In business and the professions, the reliance on mergers and acquisitions instead of creative competition to generate growth suggests a utilitarian preference for process overthinking.  And what line of reasoning has delivered the waste and inefficiency that has accompanied the bureaucratization of corporate life, the widespread preference for spending profits rather than investing them, the failure to articulate a cogent vision for the technological workplace of the future, seemingly endemic ethical scandals, relentless churn, and chronically disengaged people in business generally?

As Ross Douthat pointed out in a recent article, the hopelessly unprofitable Uber is “another case study in what happens when an extraordinarily rich society can’t find enough new ideas that justify investing all its stockpiled wealth.  We inflate bubbles and then pop them…and the supposed cutting edge of capitalism is increasingly defined by technologies that have almost arrived, business models that are on their way to profitability…

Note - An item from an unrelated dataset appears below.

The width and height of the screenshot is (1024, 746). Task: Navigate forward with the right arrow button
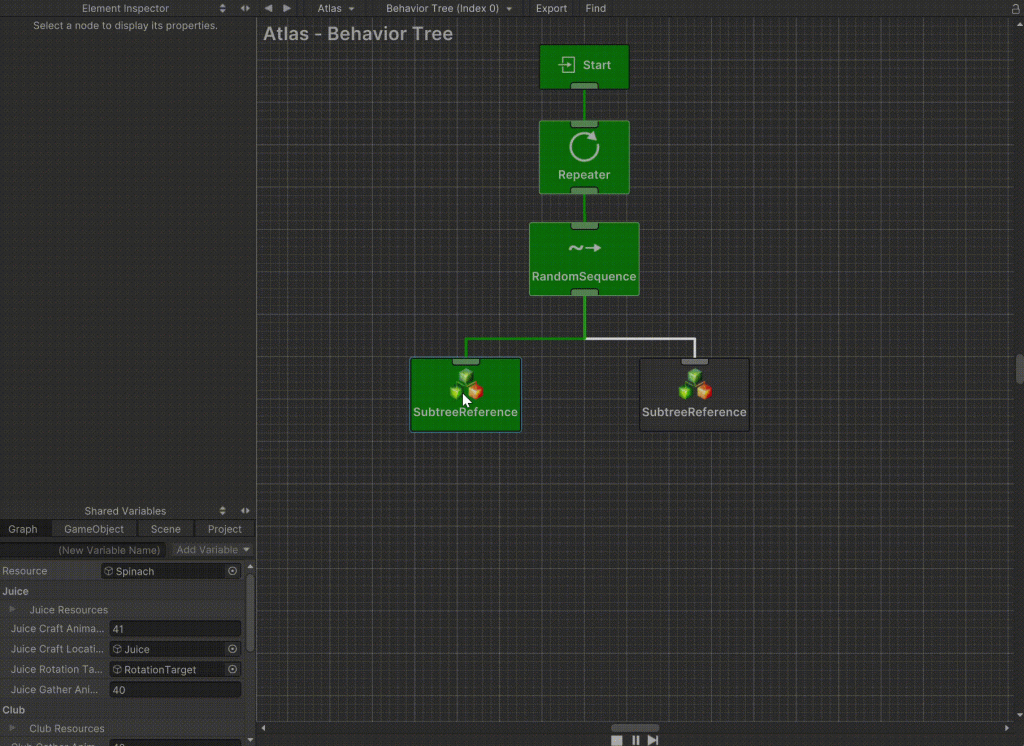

In politics, recurrent crises like out-of-control debt, uncontrolled immigration, environmental degradation, unaffordable healthcare, the student loan disaster, burgeoning education budgets that bear no fruit, constitutional breakdown, the massive human and financial costs of unremitting social dysfunction, and apocalyptic geopolitical nightmares all confirm that critical thinking has given way to incorrigible scheming in the corridors of power.  A now declining life expectancy in the US is not without its ironies.

Inevitably, excuses erupt from the people who preside over these predicaments, the current favourite being ‘complexity’.  But the most complex material entity in the known universe is the human brain – and we are still light years away from fathoming the depths of the mind.  So the reality is that we have some decisive advantages that we are not using as best we might.  The issues are just challenges, and we are able to see them as such for the simple reason that we are naturally equipped to address them one way or another.  As Einstein made clear:

The most incomprehensible thing about the world is that it is comprehensible.”  By us, that is.

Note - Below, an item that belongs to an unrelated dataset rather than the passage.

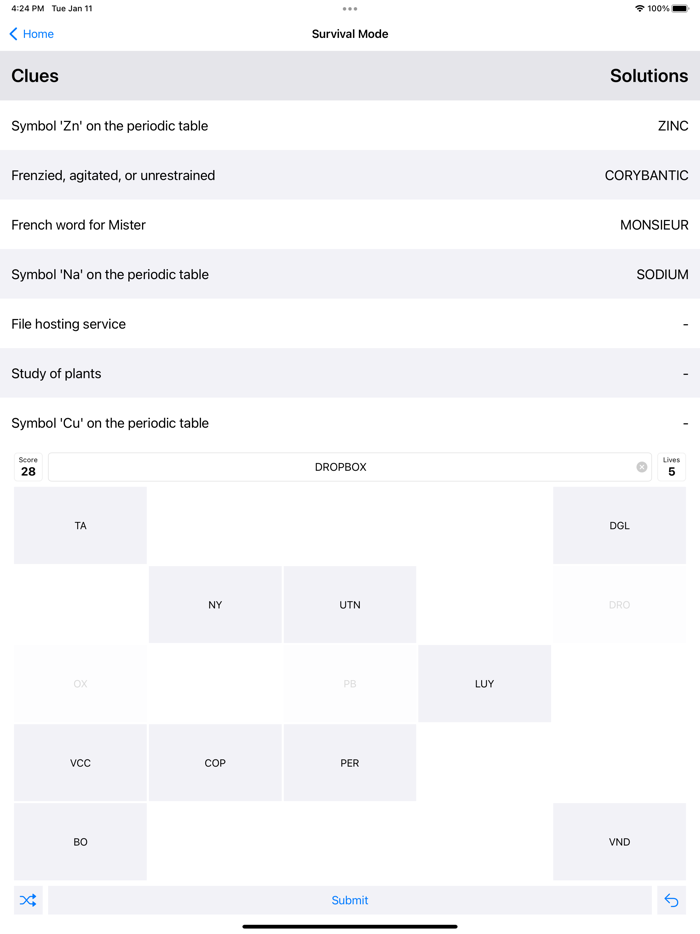700x934 pixels.
Task: Open Home from the navigation bar
Action: [36, 33]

We have the intellect, the power of critical thinking.  But what is it exactly?  And how do we use it?  And why don’t we use it?  Let’s address these questions in that order.

As Aristotle told us, we are rational animals; we have conceptual reasoning, that is, intellect, over and above the purely perceptual reasoning we share with other animals.  For a dog or a cat, the present experience is everything, and thought is little more than anticipation, moving from this experience to the next.  A human person, on the other hand, has the innate urge to explain things; the question “Why?” is the mark of humanity and the essence of philosophy.  Answering the “why?” enables us to answer the question “where next?”  And we are enabled to shape our own future to a quite remarkable degree.

The Latin word ‘intellectus’ means ‘read from within’.  To think critically means to use our intellect, to get inside things, immersing ourselves in the issue that confronts us as we seek to understand the reality so that we can deal with it.  Critical thinking entails the objective analysis of an issue to enable one to form judgments, uncover insights, and generate innovative possibilities.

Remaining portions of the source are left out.